> [Provided text]:
--------------------

Right now the hardest of these challenges for me is that of making myself known to other people that are of utmost importance to me. They are mourning what they perceive as the loss of the person they knew, rather than perceiving it as the loss of the explanatory narrative that stitched together our common history.
For a whole host of reasons, some of them spiritual, some of them developmental, and most of them cultural/paradigm related, the onus and burden falls squarely on me in this process…to be the bigger person…to walk the second mile, or the third or the fourth, or however many miles must be walked…to turn the other cheek again and again and again…
My own identity is in need of justification, of proving, of validating, and the ways I respond either contribute to or detract from my right to be.
Again…I get it. Fairness is not the operative determinant. But I want it to be understood: this is a costly gift, and gift I do think it is. It is not something that I owe…to anyone except myself whom I owe the debt of authenticity inner and outward. I think that my perspective on things is equally valid, is equally valuable and to be treasured. The “things I have lost” or the sense that “what I thought I had never existed” is just as real, as vibrant and legitimate for me as it is for anyone else who feels like they are being robbed.

--------------------

> [Assigned task 1]: In the entries, edit the lines from the one containing "The height and width of the screenshot is (978, 1292)." up to and including the one containing "I want to click on page-title: LEARN", replacing "screenshot" with "screen capture" and leaving everything else unchanged; return only those lines.
The passage and the entries below it are unrelated pieces of material.

(Pixel coordinate grounding data)
--------------------

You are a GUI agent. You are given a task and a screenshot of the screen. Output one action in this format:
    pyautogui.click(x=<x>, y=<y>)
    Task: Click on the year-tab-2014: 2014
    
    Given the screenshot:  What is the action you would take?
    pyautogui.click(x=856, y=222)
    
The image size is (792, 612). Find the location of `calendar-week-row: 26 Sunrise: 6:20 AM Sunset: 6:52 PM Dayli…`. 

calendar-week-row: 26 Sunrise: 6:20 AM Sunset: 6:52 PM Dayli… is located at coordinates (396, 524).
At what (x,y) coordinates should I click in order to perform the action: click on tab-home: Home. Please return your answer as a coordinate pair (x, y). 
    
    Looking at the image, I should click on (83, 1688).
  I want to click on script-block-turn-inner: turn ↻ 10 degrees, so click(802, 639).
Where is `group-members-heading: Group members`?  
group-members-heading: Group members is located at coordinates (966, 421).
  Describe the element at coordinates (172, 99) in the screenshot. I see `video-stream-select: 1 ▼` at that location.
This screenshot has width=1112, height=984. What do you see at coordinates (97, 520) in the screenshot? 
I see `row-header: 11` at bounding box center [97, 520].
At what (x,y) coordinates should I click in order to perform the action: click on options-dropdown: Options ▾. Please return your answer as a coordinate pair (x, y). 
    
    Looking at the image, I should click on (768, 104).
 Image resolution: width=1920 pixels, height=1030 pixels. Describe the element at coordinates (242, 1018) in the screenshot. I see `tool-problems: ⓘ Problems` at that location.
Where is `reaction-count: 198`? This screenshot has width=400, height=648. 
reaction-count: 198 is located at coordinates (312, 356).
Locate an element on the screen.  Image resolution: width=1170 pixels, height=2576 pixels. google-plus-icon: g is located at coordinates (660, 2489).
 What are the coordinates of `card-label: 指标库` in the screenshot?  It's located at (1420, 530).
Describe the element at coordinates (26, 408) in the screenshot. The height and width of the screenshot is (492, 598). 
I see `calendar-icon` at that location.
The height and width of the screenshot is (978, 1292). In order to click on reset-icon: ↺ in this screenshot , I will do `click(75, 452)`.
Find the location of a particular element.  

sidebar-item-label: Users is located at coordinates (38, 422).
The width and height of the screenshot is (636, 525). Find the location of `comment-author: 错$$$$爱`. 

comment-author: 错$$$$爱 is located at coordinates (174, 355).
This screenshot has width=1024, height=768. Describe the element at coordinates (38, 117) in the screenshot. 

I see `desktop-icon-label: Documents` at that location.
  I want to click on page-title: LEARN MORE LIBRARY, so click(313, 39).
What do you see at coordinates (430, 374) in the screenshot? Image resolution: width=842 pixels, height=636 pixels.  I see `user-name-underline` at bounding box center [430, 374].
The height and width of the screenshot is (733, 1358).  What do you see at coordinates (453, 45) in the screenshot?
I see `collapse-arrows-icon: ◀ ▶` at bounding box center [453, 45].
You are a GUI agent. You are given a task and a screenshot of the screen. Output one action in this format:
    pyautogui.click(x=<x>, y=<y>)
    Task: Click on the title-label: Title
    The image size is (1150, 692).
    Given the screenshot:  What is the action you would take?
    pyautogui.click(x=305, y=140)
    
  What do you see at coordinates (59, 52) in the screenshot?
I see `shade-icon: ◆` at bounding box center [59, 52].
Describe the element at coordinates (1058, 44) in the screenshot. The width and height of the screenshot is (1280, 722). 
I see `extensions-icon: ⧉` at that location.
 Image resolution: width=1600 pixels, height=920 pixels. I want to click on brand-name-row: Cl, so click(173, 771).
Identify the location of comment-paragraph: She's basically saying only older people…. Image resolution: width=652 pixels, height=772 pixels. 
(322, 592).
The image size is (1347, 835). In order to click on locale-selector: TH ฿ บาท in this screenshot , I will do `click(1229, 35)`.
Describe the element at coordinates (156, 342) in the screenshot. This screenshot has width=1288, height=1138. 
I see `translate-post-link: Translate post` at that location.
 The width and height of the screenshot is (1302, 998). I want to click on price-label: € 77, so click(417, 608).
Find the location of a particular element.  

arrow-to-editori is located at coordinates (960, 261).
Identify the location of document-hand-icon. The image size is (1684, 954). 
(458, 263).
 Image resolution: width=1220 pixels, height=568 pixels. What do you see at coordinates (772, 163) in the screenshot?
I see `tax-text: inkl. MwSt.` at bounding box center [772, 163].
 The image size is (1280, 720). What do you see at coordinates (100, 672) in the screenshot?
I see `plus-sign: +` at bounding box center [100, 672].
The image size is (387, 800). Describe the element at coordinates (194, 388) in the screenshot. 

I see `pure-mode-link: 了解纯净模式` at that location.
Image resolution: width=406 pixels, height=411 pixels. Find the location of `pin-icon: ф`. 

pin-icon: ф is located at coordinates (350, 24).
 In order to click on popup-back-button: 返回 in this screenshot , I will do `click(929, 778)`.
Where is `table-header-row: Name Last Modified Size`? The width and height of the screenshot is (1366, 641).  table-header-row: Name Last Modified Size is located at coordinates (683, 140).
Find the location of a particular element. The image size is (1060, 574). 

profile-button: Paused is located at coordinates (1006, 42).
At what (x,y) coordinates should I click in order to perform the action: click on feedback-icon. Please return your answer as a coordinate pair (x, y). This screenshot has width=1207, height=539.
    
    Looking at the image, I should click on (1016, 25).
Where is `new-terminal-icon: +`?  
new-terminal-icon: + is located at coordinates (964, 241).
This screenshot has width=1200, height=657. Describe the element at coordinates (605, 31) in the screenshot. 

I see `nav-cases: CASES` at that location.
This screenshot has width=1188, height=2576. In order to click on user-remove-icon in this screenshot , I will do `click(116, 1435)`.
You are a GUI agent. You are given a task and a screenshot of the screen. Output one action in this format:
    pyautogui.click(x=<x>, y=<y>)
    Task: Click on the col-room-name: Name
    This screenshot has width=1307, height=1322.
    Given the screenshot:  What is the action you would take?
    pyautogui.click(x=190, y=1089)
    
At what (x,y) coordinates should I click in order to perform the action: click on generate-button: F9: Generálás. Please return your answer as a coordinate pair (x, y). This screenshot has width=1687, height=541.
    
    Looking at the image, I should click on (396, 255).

--------------------

> [Assigned task 2]: Transcribe the reflection on identity and loss word for word, from "Right now the" up to and including "right to be.".

> [Task answer 1]:
The height and width of the screen capture is (978, 1292). In order to click on reset-icon: ↺ in this screen capture , I will do `click(75, 452)`.
Find the location of a particular element.  

sidebar-item-label: Users is located at coordinates (38, 422).
The width and height of the screen capture is (636, 525). Find the location of `comment-author: 错$$$$爱`. 

comment-author: 错$$$$爱 is located at coordinates (174, 355).
This screen capture has width=1024, height=768. Describe the element at coordinates (38, 117) in the screen capture. 

I see `desktop-icon-label: Documents` at that location.
  I want to click on page-title: LEARN MORE LIBRARY, so click(313, 39).

> [Task answer 2]:
Right now the hardest of these challenges for me is that of making myself known to other people that are of utmost importance to me. They are mourning what they perceive as the loss of the person they knew, rather than perceiving it as the loss of the explanatory narrative that stitched together our common history.
For a whole host of reasons, some of them spiritual, some of them developmental, and most of them cultural/paradigm related, the onus and burden falls squarely on me in this process…to be the bigger person…to walk the second mile, or the third or the fourth, or however many miles must be walked…to turn the other cheek again and again and again…
My own identity is in need of justification, of proving, of validating, and the ways I respond either contribute to or detract from my right to be.